At least, not by any man-made cause. Since the decision to remove Milltown Dam and repair its polluted reservoir in 2004, the place has been a larger-than-life Tonka Truck sandbox of activity. This December, the diggers ran out of stuff to dig.
"We don't have any equipment working out there now," said Envirocon senior project manager Matt Fein, who's overseen the excavation work for the past seven years. "We've pulled out the office trailer Dec. 16. We've left a few things parked there over the winter, because we have a couple months of work to reclaim that area, and then we're totally, totally done."
That will restore the Missoula County Sheriff's Posse rodeo grounds, which served as the parking lot and staging area for heavy equipment. The Montana Department of Fish, Wildlife and Parks has a long to-do list of work developing its Two Rivers State Park facilities, but the floodplain, new river channels and riverbank vegetation are finished.

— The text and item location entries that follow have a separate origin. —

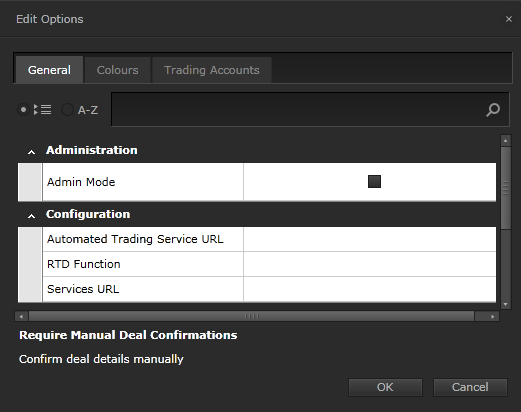
Task: Click horizontal scrollbar left arrow
Action: click(x=21, y=316)
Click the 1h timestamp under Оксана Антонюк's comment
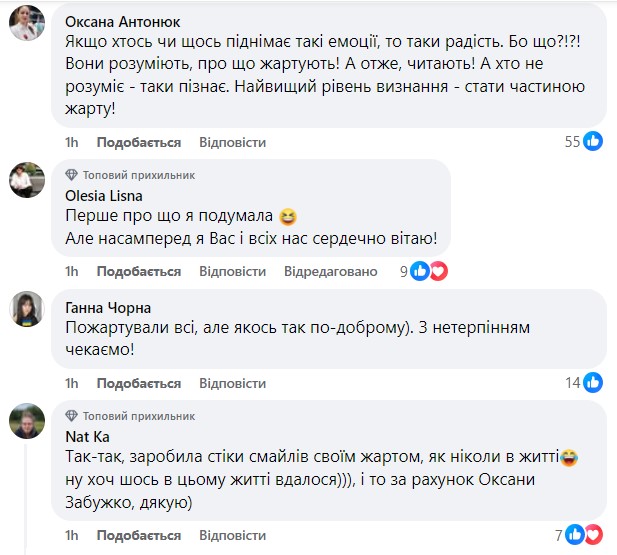The width and height of the screenshot is (617, 555). tap(72, 142)
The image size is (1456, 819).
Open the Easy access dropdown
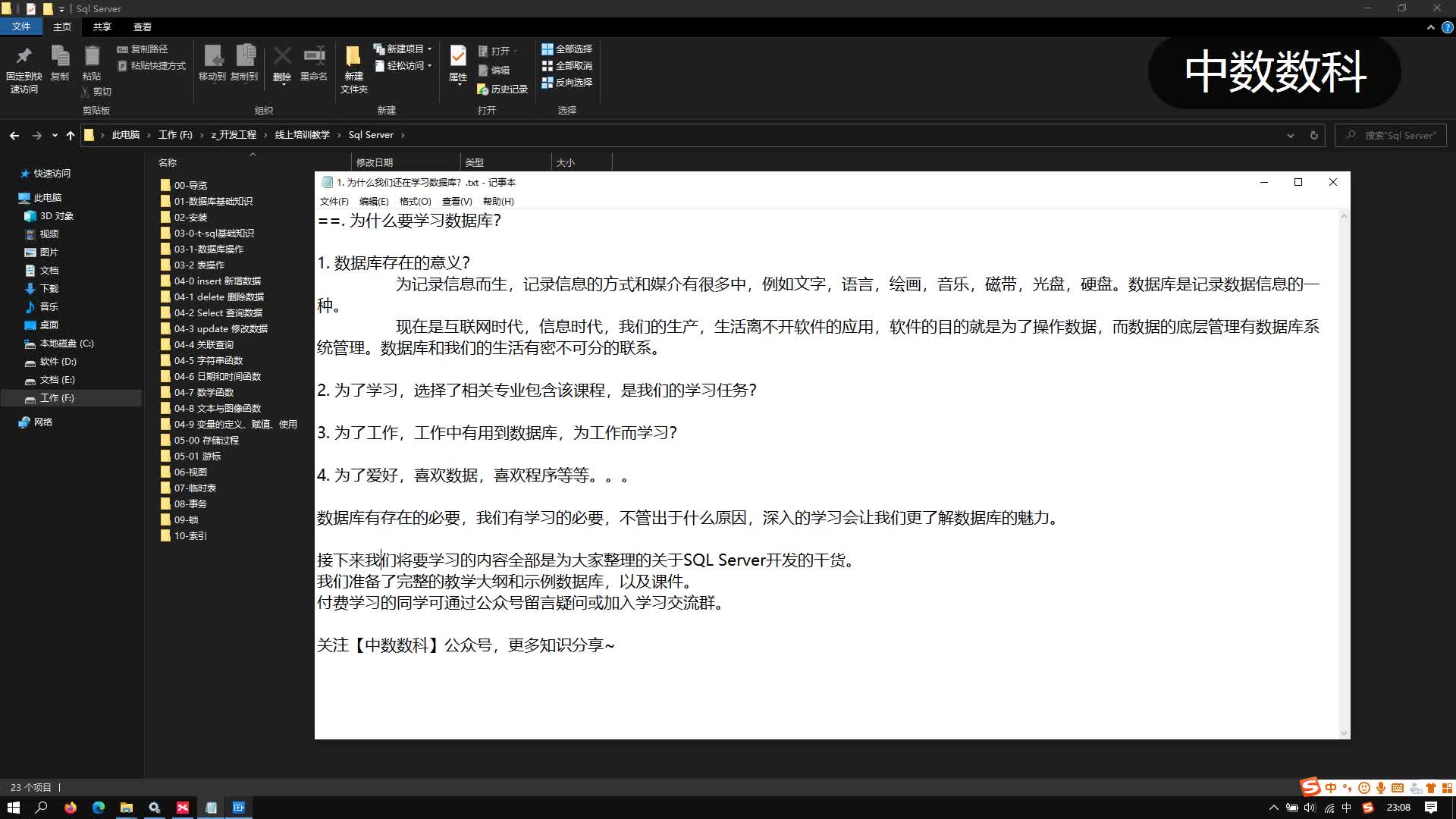(403, 66)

So is removal of the bypass channel, where the Clark Fork River flowed for a couple years while the dam was removed and its reservoir excavated. Nearly 2.5 million cubic yards of heavy metal-contaminated sludge was hauled by train car to repositories in Opportunity. The Clark Fork made some tweaks in its engineered channel this spring, when a 35-year flood event put the design to a test far more rigorous than expected. But the new floodplain did its duty, and only one loop of an oxbow got ignored as the spring runoff rushed through the old dam's choke point. That bit of channel was re-dug this fall, and should be active next spring.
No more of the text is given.